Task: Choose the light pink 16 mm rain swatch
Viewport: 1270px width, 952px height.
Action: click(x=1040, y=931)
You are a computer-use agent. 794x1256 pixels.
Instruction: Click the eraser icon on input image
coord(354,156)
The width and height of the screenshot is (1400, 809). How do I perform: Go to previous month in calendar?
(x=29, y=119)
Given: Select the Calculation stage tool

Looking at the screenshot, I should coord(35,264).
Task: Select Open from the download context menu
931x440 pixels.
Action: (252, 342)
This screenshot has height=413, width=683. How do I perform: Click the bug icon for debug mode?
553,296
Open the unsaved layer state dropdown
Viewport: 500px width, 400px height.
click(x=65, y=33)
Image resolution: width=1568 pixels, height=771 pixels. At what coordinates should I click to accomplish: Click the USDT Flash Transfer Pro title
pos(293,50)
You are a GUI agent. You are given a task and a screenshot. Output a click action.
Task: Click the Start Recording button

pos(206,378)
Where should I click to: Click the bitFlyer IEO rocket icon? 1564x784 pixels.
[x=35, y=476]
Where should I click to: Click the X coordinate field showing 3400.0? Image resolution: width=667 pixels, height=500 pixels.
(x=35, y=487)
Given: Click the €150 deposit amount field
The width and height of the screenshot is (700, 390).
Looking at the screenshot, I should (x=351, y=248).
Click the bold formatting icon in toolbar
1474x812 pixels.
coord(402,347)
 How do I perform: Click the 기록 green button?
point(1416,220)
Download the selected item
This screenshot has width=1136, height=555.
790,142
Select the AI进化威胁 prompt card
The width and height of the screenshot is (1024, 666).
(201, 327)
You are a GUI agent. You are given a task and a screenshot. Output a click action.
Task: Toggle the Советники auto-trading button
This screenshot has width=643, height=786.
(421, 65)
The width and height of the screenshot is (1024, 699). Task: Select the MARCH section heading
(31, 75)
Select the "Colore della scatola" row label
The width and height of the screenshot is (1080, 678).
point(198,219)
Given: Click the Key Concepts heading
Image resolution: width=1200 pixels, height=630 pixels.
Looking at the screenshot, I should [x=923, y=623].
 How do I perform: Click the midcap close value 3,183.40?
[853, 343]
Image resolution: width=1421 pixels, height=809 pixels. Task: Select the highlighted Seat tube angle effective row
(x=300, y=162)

+ + +

Reproduce each entry above. Every word must match.

EXPECTED ANSWER:
Task: Choose the light pink 16 mm rain swatch
Viewport: 1270px width, 952px height.
Action: click(x=1040, y=931)
You are a computer-use agent. 794x1256 pixels.
Instruction: Click the eraser icon on input image
coord(354,156)
The width and height of the screenshot is (1400, 809). How do I perform: Go to previous month in calendar?
(x=29, y=119)
Given: Select the Calculation stage tool

Looking at the screenshot, I should coord(35,264).
Task: Select Open from the download context menu
931x440 pixels.
Action: (252, 342)
This screenshot has height=413, width=683. How do I perform: Click the bug icon for debug mode?
553,296
Open the unsaved layer state dropdown
Viewport: 500px width, 400px height.
click(x=65, y=33)
Image resolution: width=1568 pixels, height=771 pixels. At what coordinates should I click to accomplish: Click the USDT Flash Transfer Pro title
pos(293,50)
You are a GUI agent. You are given a task and a screenshot. Output a click action.
Task: Click the Start Recording button

pos(206,378)
Where should I click to: Click the bitFlyer IEO rocket icon? 1564x784 pixels.
[x=35, y=476]
Where should I click to: Click the X coordinate field showing 3400.0? Image resolution: width=667 pixels, height=500 pixels.
(x=35, y=487)
Given: Click the €150 deposit amount field
The width and height of the screenshot is (700, 390).
Looking at the screenshot, I should (x=351, y=248).
Click the bold formatting icon in toolbar
1474x812 pixels.
coord(402,347)
 How do I perform: Click the 기록 green button?
point(1416,220)
Download the selected item
This screenshot has width=1136, height=555.
790,142
Select the AI进化威胁 prompt card
The width and height of the screenshot is (1024, 666).
(201, 327)
You are a GUI agent. You are given a task and a screenshot. Output a click action.
Task: Toggle the Советники auto-trading button
This screenshot has width=643, height=786.
(421, 65)
The width and height of the screenshot is (1024, 699). Task: Select the MARCH section heading
(31, 75)
Select the "Colore della scatola" row label
The width and height of the screenshot is (1080, 678).
point(198,219)
Given: Click the Key Concepts heading
Image resolution: width=1200 pixels, height=630 pixels.
Looking at the screenshot, I should [x=923, y=623].
 How do I perform: Click the midcap close value 3,183.40?
[853, 343]
Image resolution: width=1421 pixels, height=809 pixels. Task: Select the highlighted Seat tube angle effective row
(x=300, y=162)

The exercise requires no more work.